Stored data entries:

────────────────

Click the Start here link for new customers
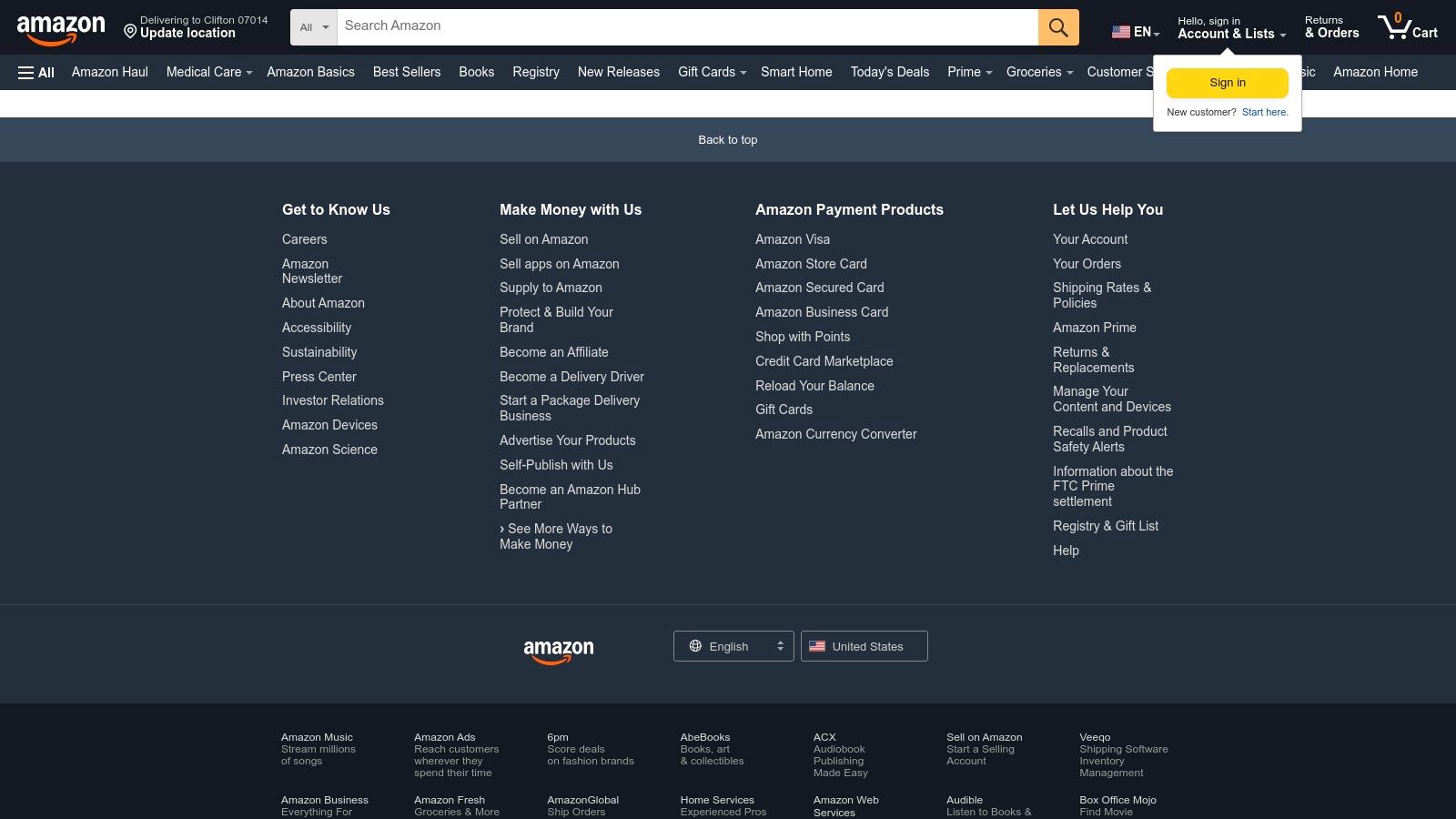The image size is (1456, 819). [1265, 112]
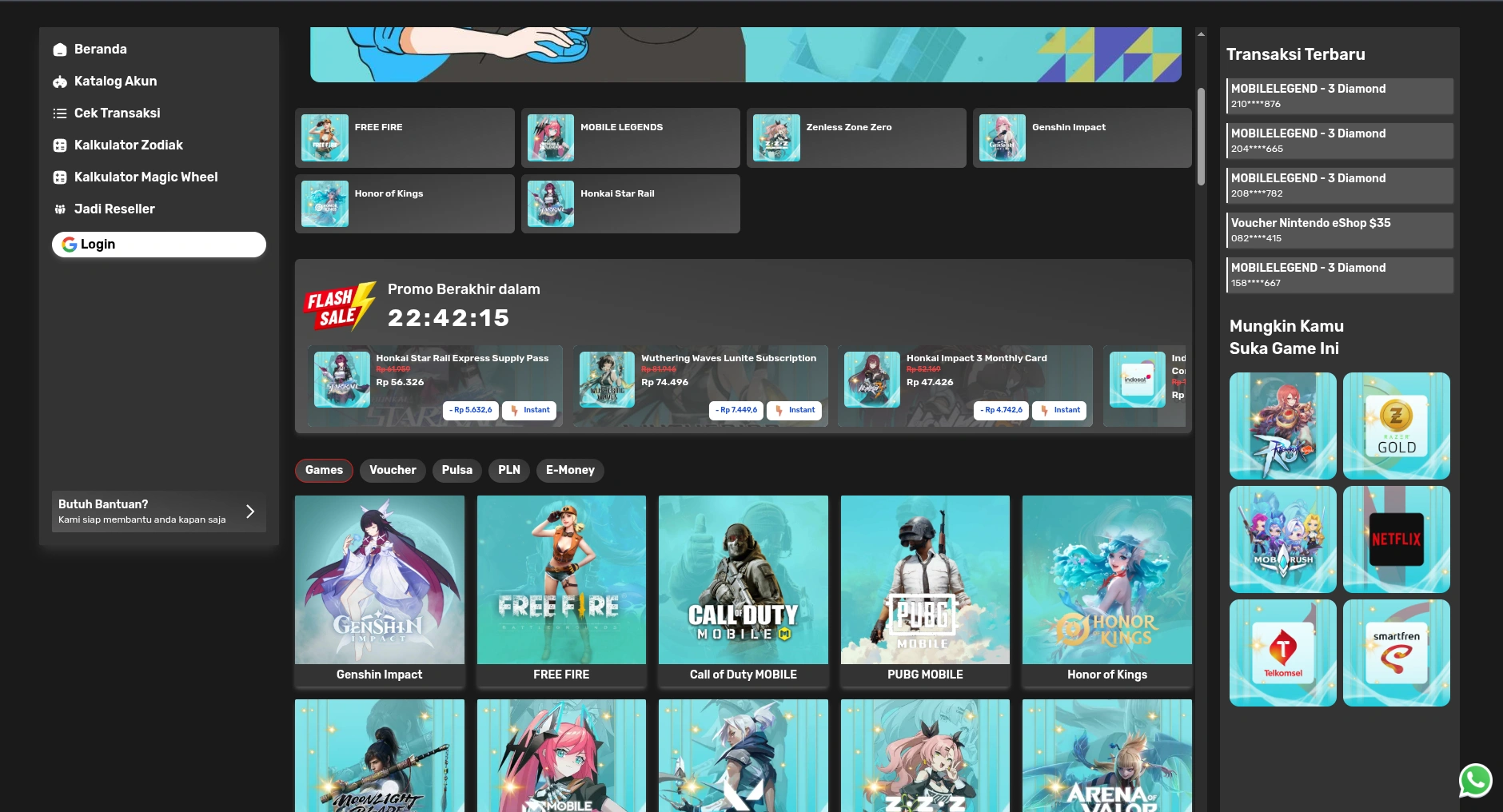The width and height of the screenshot is (1503, 812).
Task: Sign in with Google Login
Action: (x=158, y=244)

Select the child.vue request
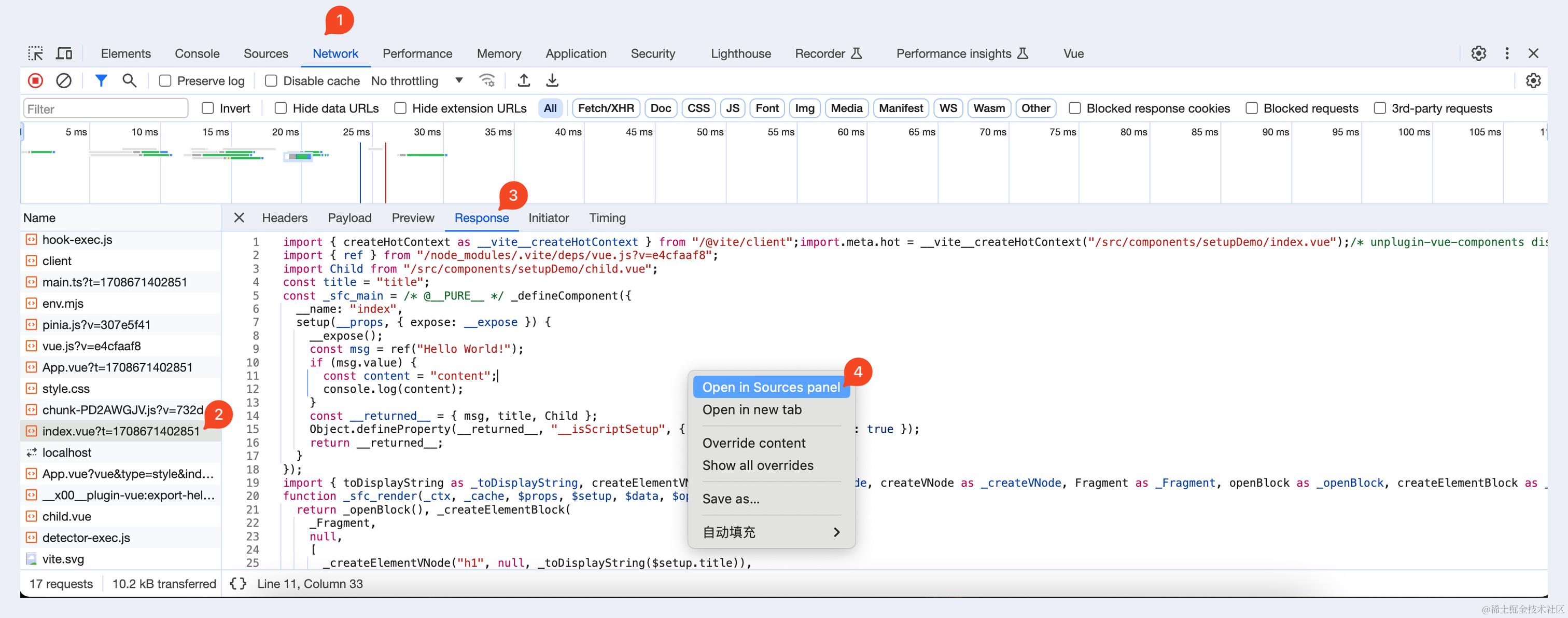coord(67,516)
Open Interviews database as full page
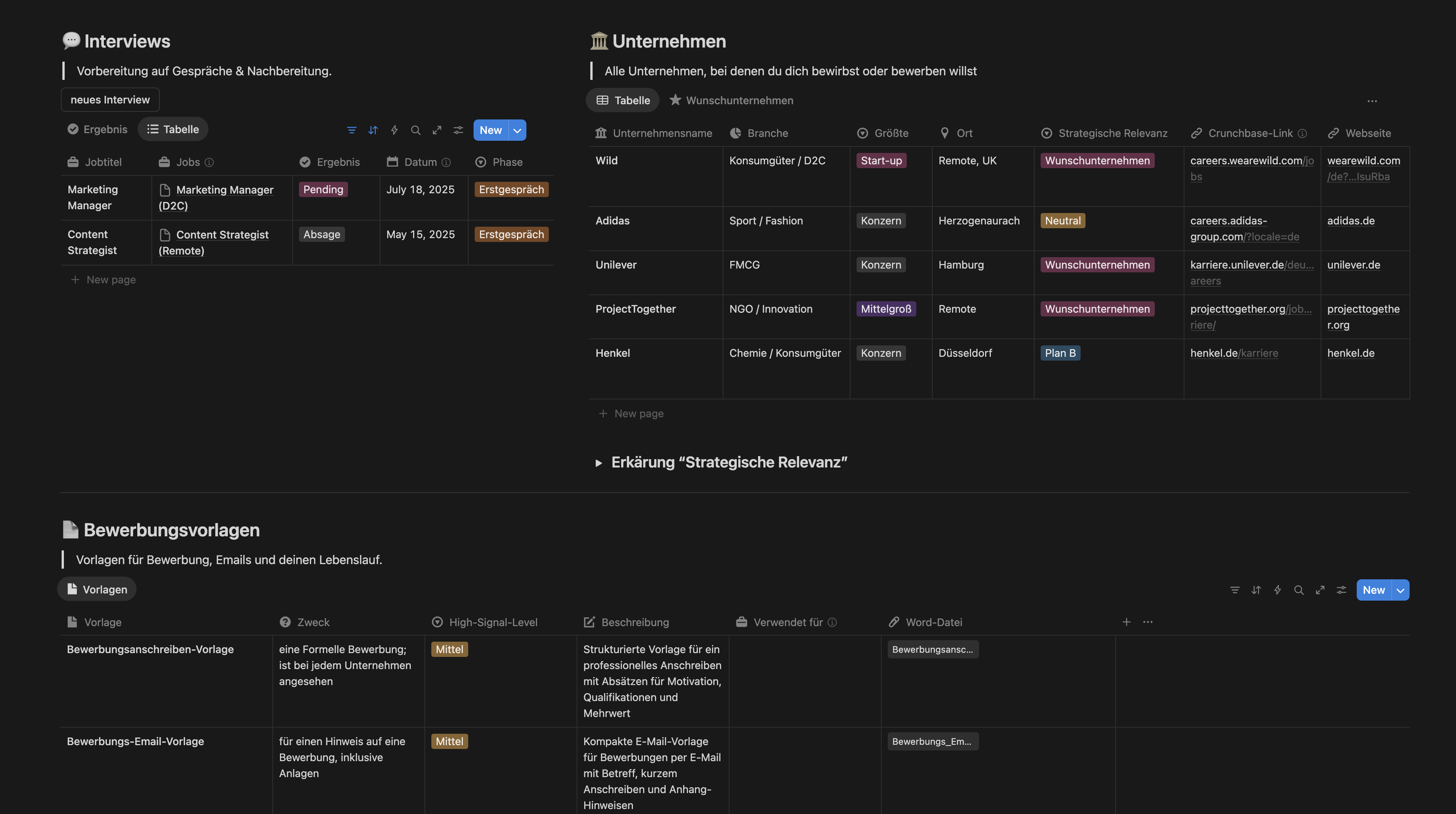Image resolution: width=1456 pixels, height=814 pixels. (x=437, y=130)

────────────────

REQUIREMENT
Copy every record above exactly, leaving out the pictures.

EXERCISE RESPONSE
Click the Start here link for new customers
The image size is (1456, 819). [1265, 112]
The width and height of the screenshot is (1503, 812).
Task: Sign in with Google Login
Action: (x=158, y=244)

Select the child.vue request
coord(67,516)
Open Interviews database as full page
Image resolution: width=1456 pixels, height=814 pixels. (x=437, y=130)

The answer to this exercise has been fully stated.